Because of its complexity we had to postpone the release a few times. We’re hoping to have it finished by next Winter. First it’s probably gonna run through a few festivals around the world. I don’t know yet when it’s going to be released on the internet, or in which format.
8. You’ve been with Blender for a little over 10 years now! Have you ever considered switching to a commercial application? What made you stick with Blender?
In those years I worked on both, personal and commercial projects using Blender. I’ve considered switching at a few occasions actually. Mostly when I was frustrated with Blender’s limitations, its interface, or just my own stupidity. While I am familiar with quite a few other 3D applications, I found Blender to be the most efficient for my purposes. That’s why I ended up sticking with it every time: I really got used to Blender’s work flow, which shows in the speed I can come up with new stuff. More importantly, the people I had the chance to meet who work with Blender show so much dedication and passion for their work, that’s the main reason why I like it so much!

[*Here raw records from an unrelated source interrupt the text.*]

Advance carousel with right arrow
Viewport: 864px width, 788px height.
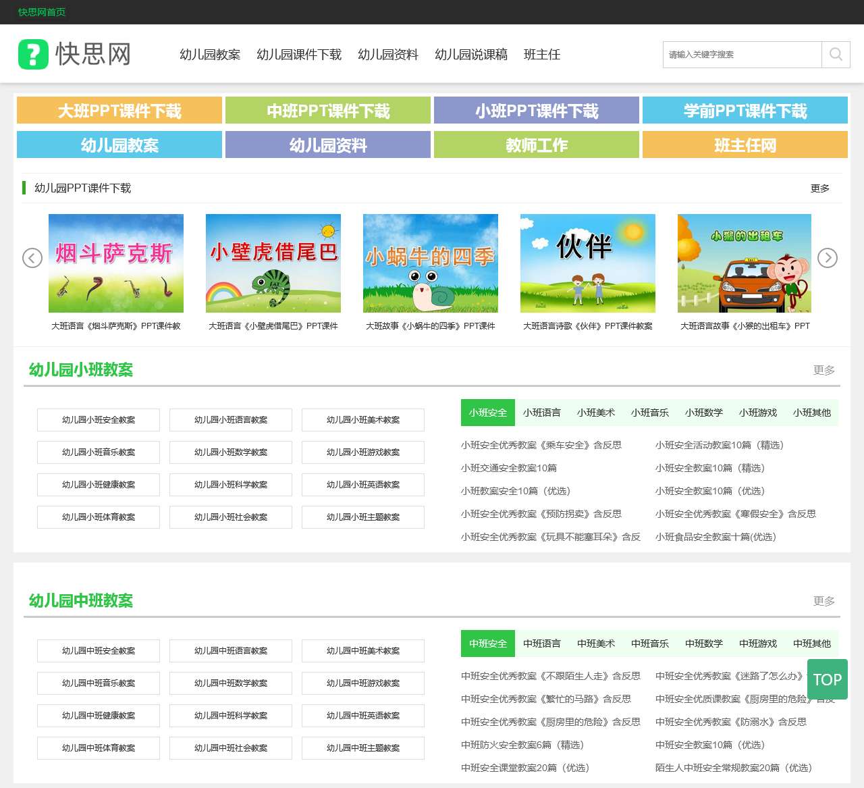tap(827, 258)
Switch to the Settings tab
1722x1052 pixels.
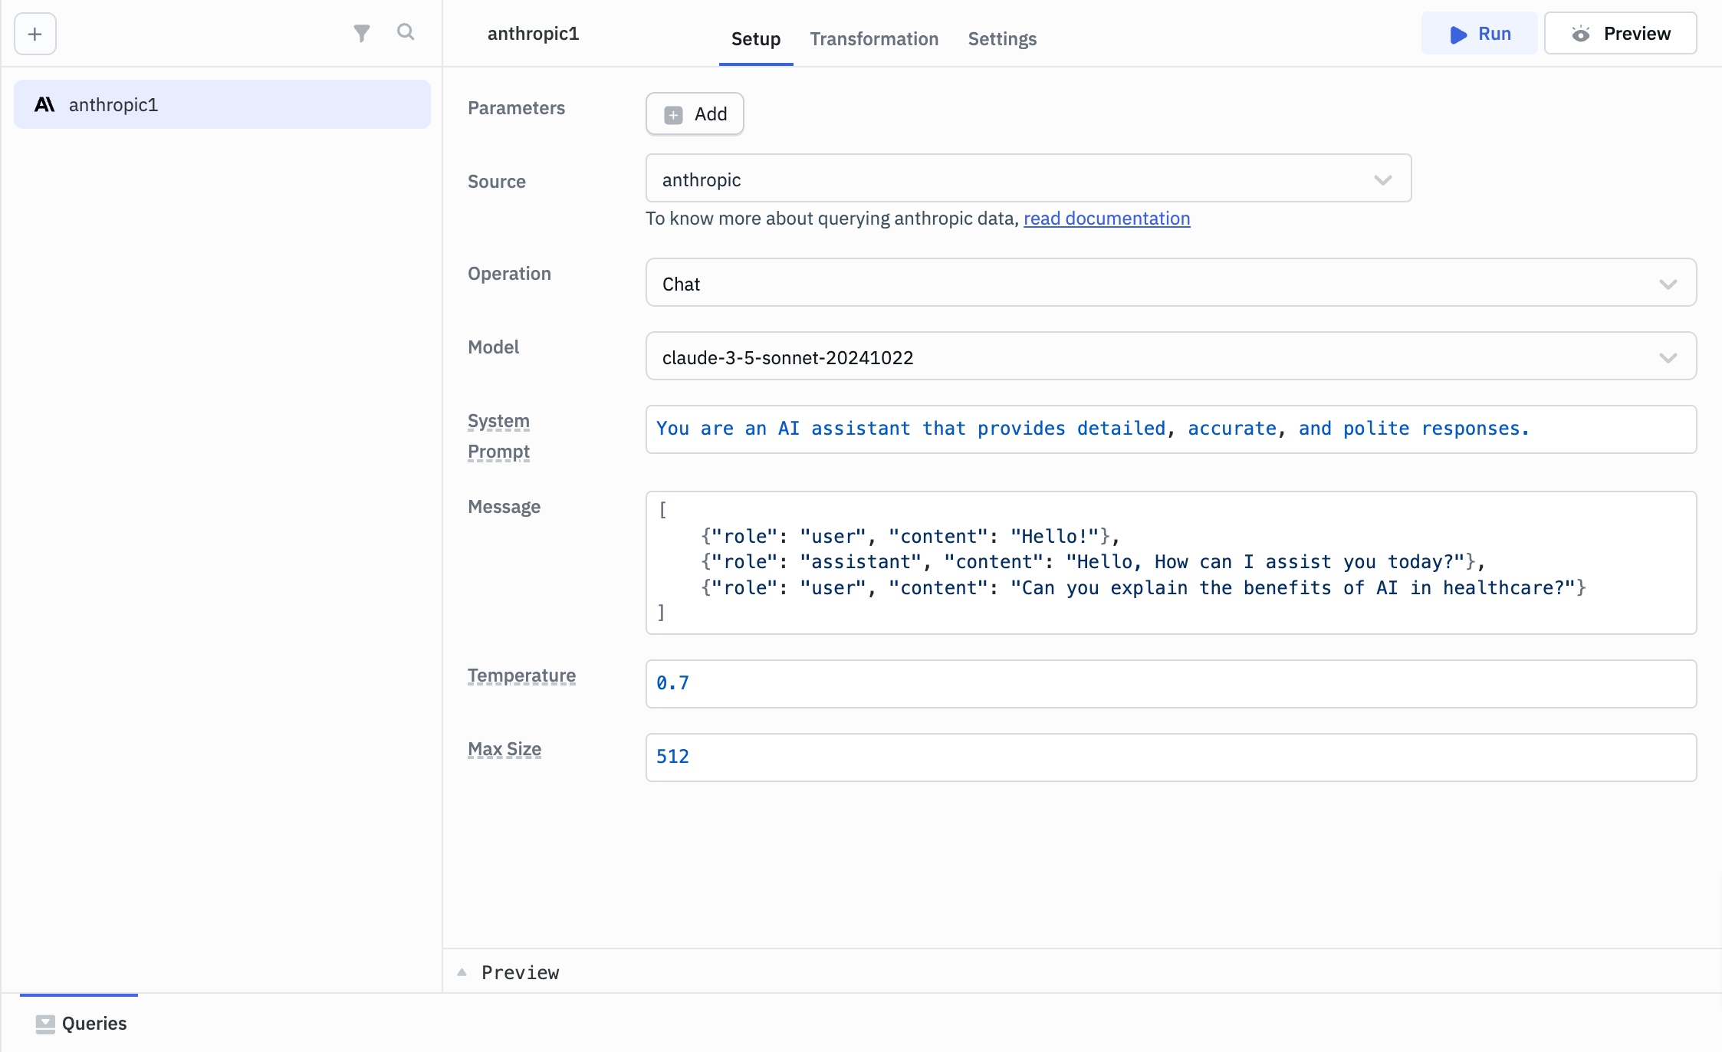coord(1002,38)
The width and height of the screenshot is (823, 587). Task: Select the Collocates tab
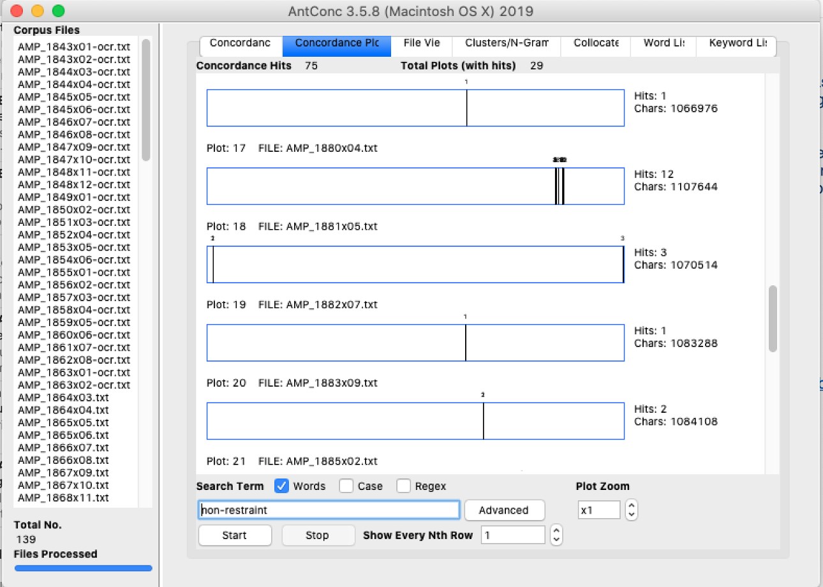[596, 43]
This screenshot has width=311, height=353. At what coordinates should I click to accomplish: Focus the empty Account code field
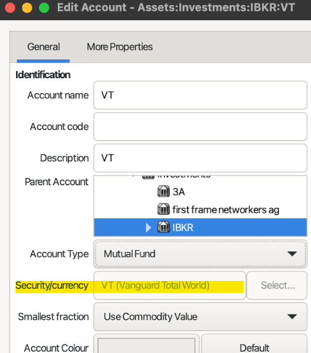[x=200, y=127]
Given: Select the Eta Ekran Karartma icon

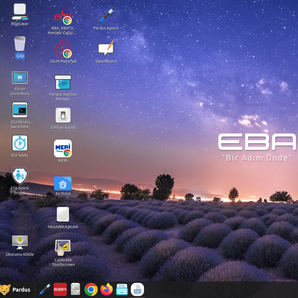Looking at the screenshot, I should (20, 110).
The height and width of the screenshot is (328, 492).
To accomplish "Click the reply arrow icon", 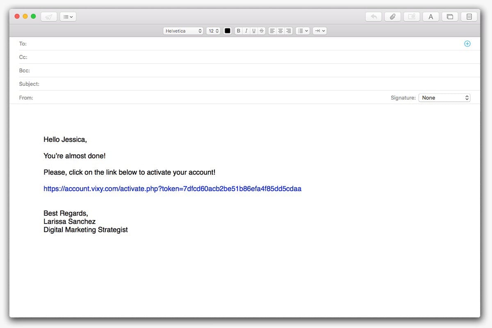I will point(373,16).
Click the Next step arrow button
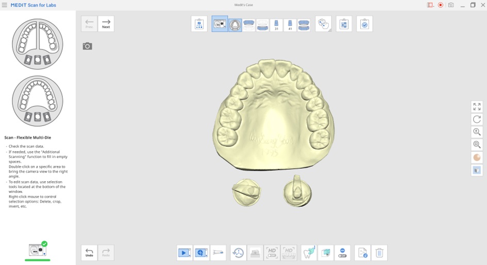Screen dimensions: 487x265 (106, 24)
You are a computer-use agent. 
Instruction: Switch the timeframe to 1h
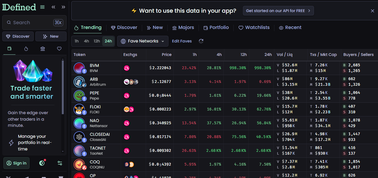click(76, 41)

9. Blender 2.6 is just on the horizon! What feature or improvement are you most looking forward to?
The work that went into the interface redesign is really a huge step forward in so many ways, the workflow itself feels much more fluid and focused. The thing I’m really dying to see now is a better modeling system (i.e. B-mesh), the current/old one – while I’m aware of the fact that it isn’t fully ported yet – feels terribly dated. For Omega I’m also anxious to get the whole compositor functionality back again. There’s little things here and there that need patching up, but that’s just a matter of time.
10. If you could offer one piece of advice to an aspiring blender artist, what would it be?
That’s a difficult one to answer, especially since that’s been done to death already. Personally I think it’s important to look beyond your computer screen. There’s so many things that aren’t digital that are worth looking at and living for. It’s absolutely vital to not put your own work on a pedestal. Results matter, yes, but what matters more is what you learn and experience during the process of creation. And if one particular piece doesn’t meet your expectations, no big deal, move over to the next one! For me these were hard to let go. I spent a great deal of the past years to separate myself from the reign of the almighty computer.
In more general terms I also found it to be a mistake to think too much about “your art” and why it’s important that everyone knows that you’re an “artist”. The nature of the internet and the fact that the majority of the people on the forums have too much time on their hands easily lend itself to such conversations about “the art”. (In contrast I also regularly come in contact with art historians and the like, so outside the internet it’s not much different, except that people wear suits)… Who cares what kind of name tag you give it, just do whatever you enjoy. But who am I to give advice, being about 25, I’m still relatively young and inexperienced.
Thank you so much for your time and on behalf of the community, thanks for your amazing contributions to Blender.
It’s been a pleasure likewise! Thanks a lot for giving me the chance to express my thoughts with this interview.